Re: [PoC] Improve dead tuple storage for lazy vacuum

From: John Naylor <johncnaylorls(at)gmail(dot)com>
To: Masahiko Sawada <sawada(dot)mshk(at)gmail(dot)com>
Cc: PostgreSQL-development <pgsql-hackers(at)postgresql(dot)org>, Nathan Bossart <nathandbossart(at)gmail(dot)com>, Andres Freund <andres(at)anarazel(dot)de>, Matthias van de Meent <boekewurm+postgres(at)gmail(dot)com>, Yura Sokolov <y(dot)sokolov(at)postgrespro(dot)ru>
Subject: Re: [PoC] Improve dead tuple storage for lazy vacuum
Date: 2024-02-02 11:47:02
Message-ID: CANWCAZZMeKnPV1ZybZZN7S5=AF=uE7zUsix=H2VP0=UTKrOMhg@mail.gmail.com
Views: Raw Message | Whole Thread | Download mbox | Resend email
Thread:
Lists: pgsql-hackers

On Wed, Jan 31, 2024 at 12:50 PM Masahiko Sawada <sawada(dot)mshk(at)gmail(dot)com> wrote:
> I've attached the new patch set (v56). I've squashed previous updates
> and addressed review comments on v55 in separate patches. Here are the
> update summary:
>
> 0004: fix compiler warning caught by ci test.
> 0005-0008: address review comments on radix tree codes.
> 0009: cleanup #define and #undef
> 0010: use TEST_SHARED_RT macro for shared radix tree test. RT_SHMEM is
> undefined after including radixtree.h so we should not use it in test
> code.

Great, thanks!

I have a few questions and comments on v56, then I'll address yours
below with the attached v57, which is mostly cosmetic adjustments.

v56-0003:

(Looking closer at tests)

+static const bool rt_test_stats = false;

I'm thinking we should just remove everything that depends on this,
and keep this module entirely about correctness.
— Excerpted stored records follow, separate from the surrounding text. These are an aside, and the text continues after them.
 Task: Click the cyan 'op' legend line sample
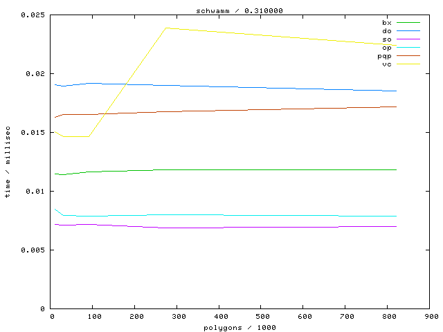pyautogui.click(x=408, y=48)
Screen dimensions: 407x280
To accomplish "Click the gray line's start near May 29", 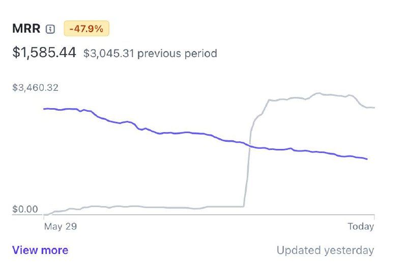I will point(45,215).
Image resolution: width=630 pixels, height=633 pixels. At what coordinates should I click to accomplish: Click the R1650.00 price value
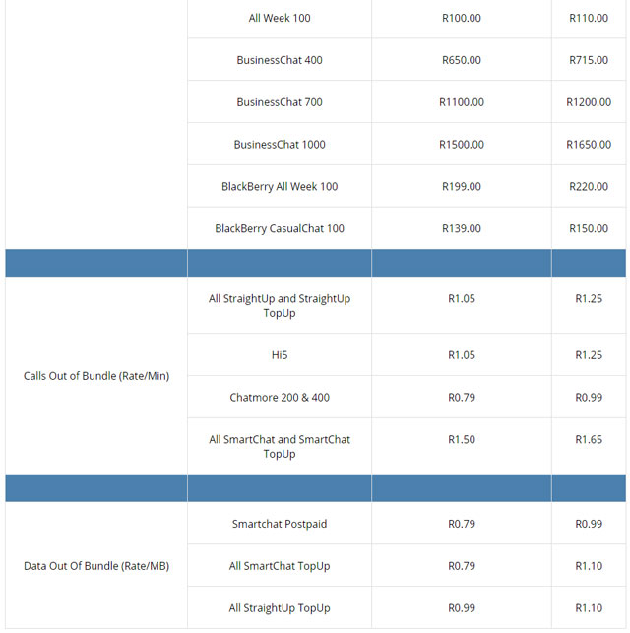tap(589, 145)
+ for (int shift = 0; shift <= (64 - 8); shift += 8)
+ test_node_types(shift);

I'm not sure what the test_node_types_* functions are testing that
test_basic doesn't. They have a different, and confusing, way to stop
at every size class and check the keys/values. It seems we can replace
all that with two more calls (asc/desc) to test_basic, with the
maximum level.

It's pretty hard to see what test_pattern() is doing, or why it's
useful. I wonder if instead the test could use something like the
benchmark where random integers are masked off. That seems simpler. I
can work on that, but I'd like to hear your side about test_pattern().

v56-0007:

+ *
+ * Since we can rely on DSA_AREA_LOCK to get the total amount of DSA memory,
+ * the caller doesn't need to take a lock.
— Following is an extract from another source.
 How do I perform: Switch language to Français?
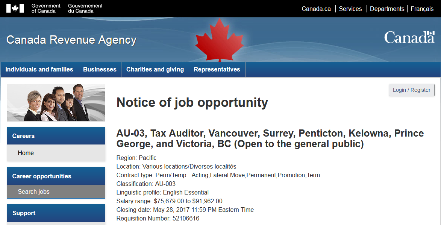(x=422, y=9)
Maybe something like "Since dsa_get_total_size() does appropriate locking ..."?

v56-0008

Thanks, I like how the tests look now.

-NOTICE: testing node 4 with height 0 and ascending keys
...
+NOTICE: testing node 1 with height 0 and ascending keys

Now that the number is not intended to match a size class, "node X"
seems out of place. Maybe we could have a separate array with strings?

+ 1, /* RT_CLASS_4 */

This should be more than one, so that the basic test still exercises
paths that shift elements around.

+ 100, /* RT_CLASS_48 */

This node currently holds 64 for local memory.

+ 255 /* RT_CLASS_256 */

This is the only one where we know exactly how many it can take, so
may as well keep it at 256.

v56-0012:

The test module for tidstore could use a few more comments.

v56-0015:

+typedef dsa_pointer TidStoreHandle;
+

-TidStoreAttach(dsa_area *area, dsa_pointer rt_dp)
+TidStoreAttach(dsa_area *area, TidStoreHandle handle)
{
TidStore *ts;
+ dsa_pointer rt_dp = handle;

My earlier opinion was that "handle" was a nicer variable name, but
this brings back the typedef and also keeps the variable name I didn't
like, but pushes it down into the function. I'm a bit confused, so
I've kept these not-squashed for now.

-----------------------------------------------------------------------------------

Now, for v57:

> Looking at overall changes, there are still XXX and TODO comments in
> radixtree.h:

That's fine, as long as it's intentional as a message to readers. That
said, we can get rid of some:

> ---
> * XXX There are 4 node kinds, and this should never be increased,
> * for several reasons:
> * 1. With 5 or more kinds, gcc tends to use a jump table for switch
> * statements.
> * 2. The 4 kinds can be represented with 2 bits, so we have the option
> * in the future to tag the node pointer with the kind, even on
> * platforms with 32-bit pointers. This might speed up node traversal
> * in trees with highly random node kinds.
> * 3. We can have multiple size classes per node kind.
>
> Can we just remove "XXX"?

How about "NOTE"?

> ---
> * WIP: notes about traditional radix tree trading off span vs height...
>
> Are you going to write it?

Yes, when I draft a rough commit message, (for next time).

> ---
> #ifdef RT_SHMEM
> /* WIP: do we really need this? */
> typedef dsa_pointer RT_HANDLE;
> #endif
>
> I think it's worth having it.

Okay, removed WIP in v57-0004.

> ---
> * WIP: The paper uses at most 64 for this node kind. "isset" happens to fit
> * inside a single bitmapword on most platforms, so it's a good starting
> * point. We can make it higher if we need to.
> */
> #define RT_FANOUT_48_MAX (RT_NODE_MAX_SLOTS / 4)
>
> Are you going to work something on this?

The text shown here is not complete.